I was taken to task the other day for a children's sermon I delivered.  Every Sunday for the children's sermon in two churches I serve, a different child is invited to put something into the "Mystery Box", as long as that something is not alive or dead (!), and bring it to church with them the following Sunday.  It is my job, as the preacher, to say something about that object and tie it into something from the Bible.

A few Sundays ago my son, Jonathan, put a model of a cannon in the Mystery Box.  (He had gotten it during a visit to New Market Battlefield here in Virginia.)  And so I talked about how Christians need to work for peace, but sometimes in this evil world, war is the lesser of two evils.  I noted, as Lewis does, that a centurion once came to Jesus and Jesus did not condemn him for being a soldier or tell him to change his occupation.  Sometimes great evil must be stopped by waging war.

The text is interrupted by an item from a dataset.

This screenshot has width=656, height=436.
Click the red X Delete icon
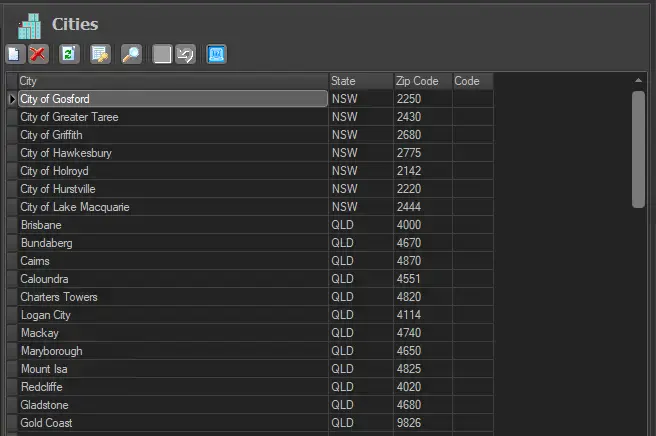(x=38, y=54)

After the service, another pastor, who happened to be visiting our church that day, pulled me aside and told me how he thought what I said was wrong.  He recommended the non-violent resistance of Martin Luther King, Jr. as a better example to follow.  I could not help but agree with him that King's example is an excellent one to follow in many instances.  However, when I asked this other pastor what he would do about Hitler, he had to admit that if ever there was a just war, World War II was that war.  And he admitted that if he had been in Dietrich Bonhoeffer's position he might have participated in an attempt to assassinate Hitler.

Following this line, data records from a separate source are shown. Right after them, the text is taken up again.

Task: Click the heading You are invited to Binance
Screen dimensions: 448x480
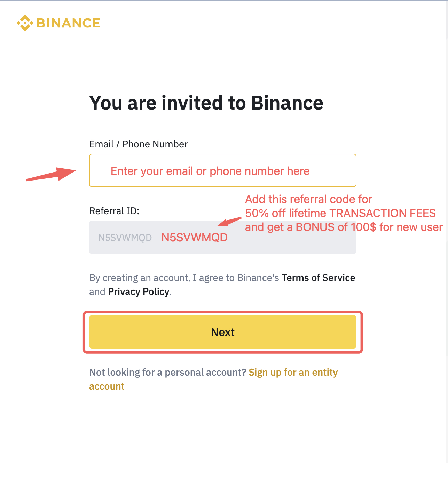Action: point(206,103)
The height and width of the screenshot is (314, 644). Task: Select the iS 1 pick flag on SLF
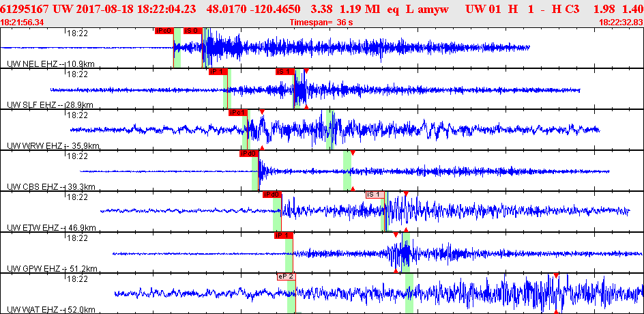tap(284, 72)
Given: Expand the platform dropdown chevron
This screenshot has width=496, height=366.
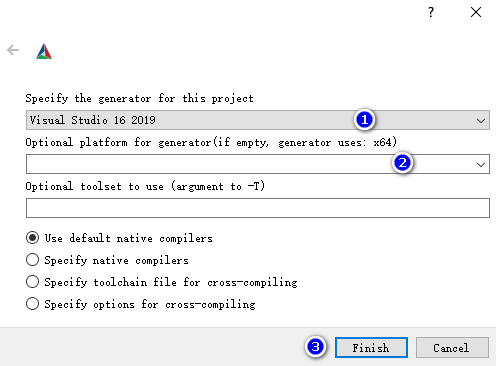Looking at the screenshot, I should pyautogui.click(x=481, y=165).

Are these two examples, King and Bonhoeffer, then in conflict?  Or do both examples find some root in Scripture somehow?  As Lewis points out in his essay entitled Why I am not a Pacifist, the whole Christian case for pacifism rests on the utterance of Jesus: "Resist not evil: but whosoever shall smite thee on thy right cheek, turn to him the other also."  Lewis explains Jesus' saying in this way:

I think the text means exactly what it says, but with an understood reservation in favour of those obviously exceptional cases which every hearer would naturally assume to be exceptions without being told. . . . That is, insofar as the only relevant factors in the case are an injury to me by my neighbour and a desire on my part to retaliate, then I hold that Christianity commands the absolute mortification of that desire. . . . But the moment you introduce other factors, of course, the problem is altered.  Does anyone suppose that Our Lord's hearers understood Him to mean that if a homicidal maniac, attempting to murder a third party, tried to knock me out of the way, I must stand aside and let him get his victim?  I at any rate think it impossible they could have so understood Him.

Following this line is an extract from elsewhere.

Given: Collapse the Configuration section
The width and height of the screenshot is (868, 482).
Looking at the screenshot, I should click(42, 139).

What then is the difference between the Christian attitude to war and the attitude of any non-Christian participant in the same war?  The difference is this, says Lewis:

Even while we kill and punish we must try to feel about the enemy as we feel about ourselves--to wish that he were not bad, to hope that he may, in this world or another, be cured: in fact, to wish his good.  This is what is meant in the Bible by loving him: wishing his good, not feeling fond of him nor saying he is nice when he is not. (Mere Christianity)

Father, we are, at present, a nation at war.  Sometimes it is hard to know whether this particular war is just or not.  But a few things seem clear from your revelation in Scripture.  While war is dreadful, it is sometimes necessary.  And since it is sometimes necessary, soldiers who wage war are engaged in an honorable profession.  Therefore, we pray that you would help us, as individuals and as a nation, to honor those who serve our country in the military.  And at the same time, O Lord, help us to work for peace and to love even our enemies, to desire their greatest good as well as our own.  Lord Jesus, we know that the ultimate peace will not be present in this world until you return to reign as Prince of Peace.  But in the mean time, help us as Christians to be peacemakers who would prepare for your kingdom to come and your will to be done on earth as it is in heaven.  For this task we need the help of your Holy Spirit for which we ask in your name.  Amen.